_Task statement_:
Task for the records below: please copy exactly, and only, the lines from the one containing "Given: Adjust the Escala spinner arrows" to the last line, both included, leaving out the pictures.

_Supplied entries_:

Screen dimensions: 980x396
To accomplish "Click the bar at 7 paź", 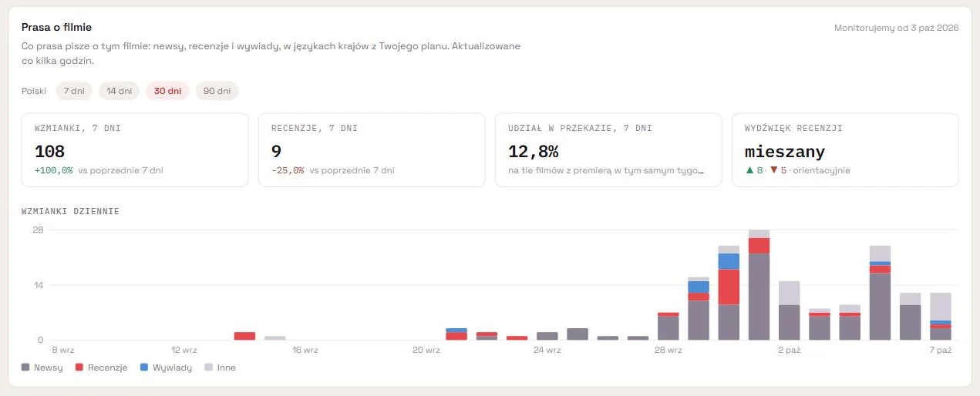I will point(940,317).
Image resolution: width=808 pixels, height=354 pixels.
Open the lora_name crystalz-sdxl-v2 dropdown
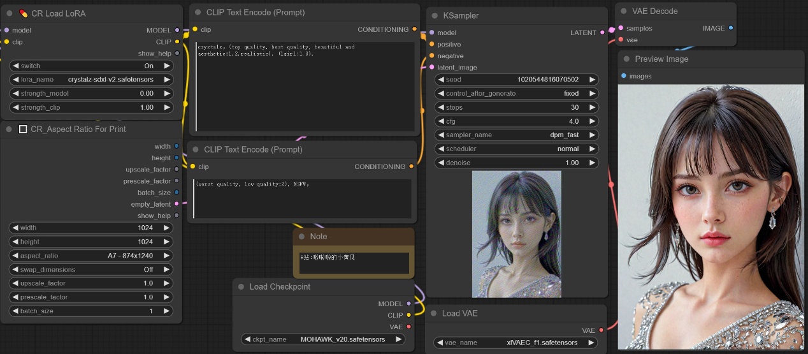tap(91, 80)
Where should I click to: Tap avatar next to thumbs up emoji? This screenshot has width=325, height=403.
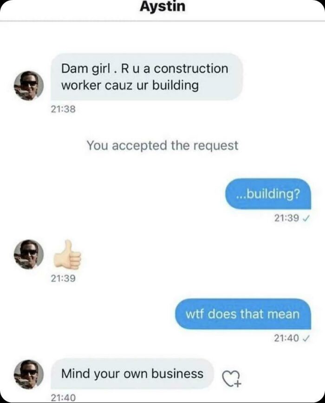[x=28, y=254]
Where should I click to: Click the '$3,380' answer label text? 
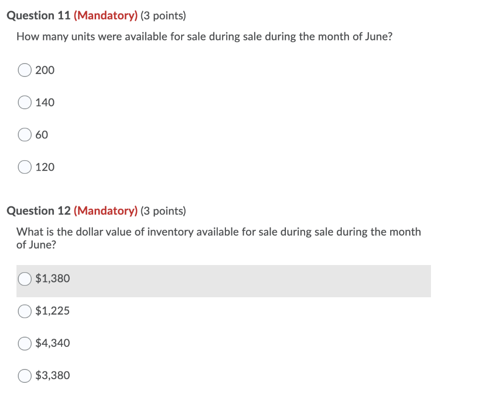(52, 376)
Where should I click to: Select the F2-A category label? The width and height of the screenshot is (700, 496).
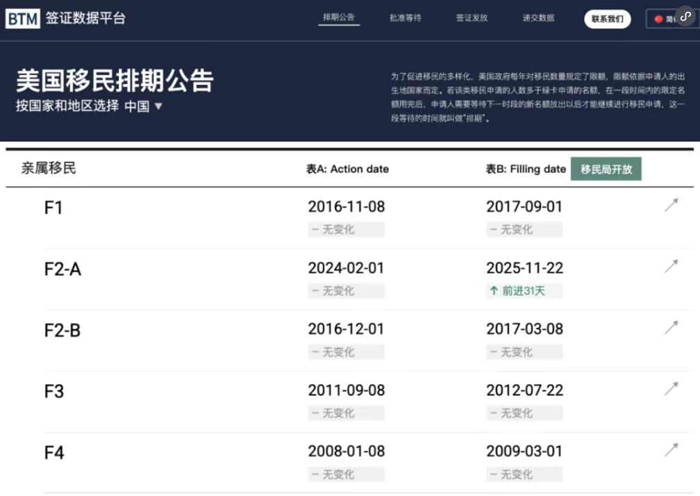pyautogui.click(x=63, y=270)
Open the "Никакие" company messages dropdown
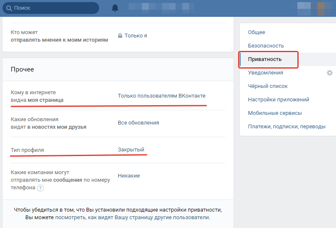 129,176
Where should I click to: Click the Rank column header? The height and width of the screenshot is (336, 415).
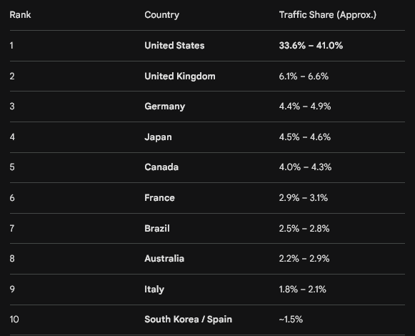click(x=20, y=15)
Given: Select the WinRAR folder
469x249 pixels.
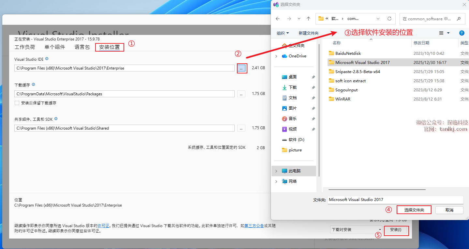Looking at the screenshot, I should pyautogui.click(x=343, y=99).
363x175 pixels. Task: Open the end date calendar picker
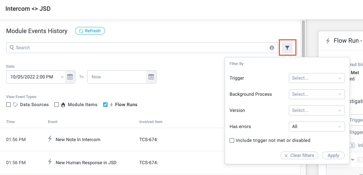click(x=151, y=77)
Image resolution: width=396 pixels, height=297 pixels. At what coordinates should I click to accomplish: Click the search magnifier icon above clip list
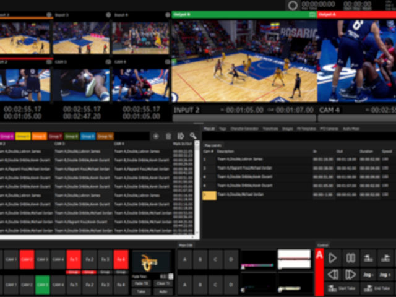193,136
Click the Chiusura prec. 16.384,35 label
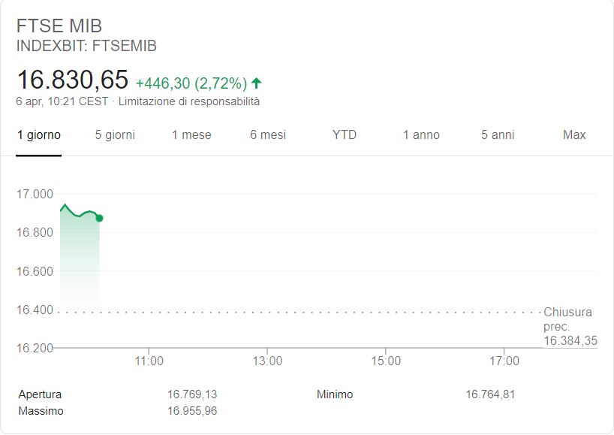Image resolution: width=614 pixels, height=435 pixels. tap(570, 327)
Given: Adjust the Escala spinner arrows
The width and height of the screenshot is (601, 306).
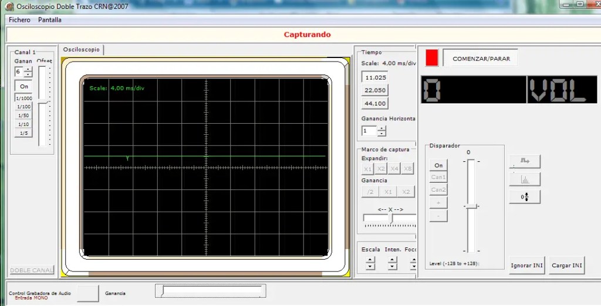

_Result_:
Given: Adjust the Escala spinner arrows
The width and height of the screenshot is (601, 306).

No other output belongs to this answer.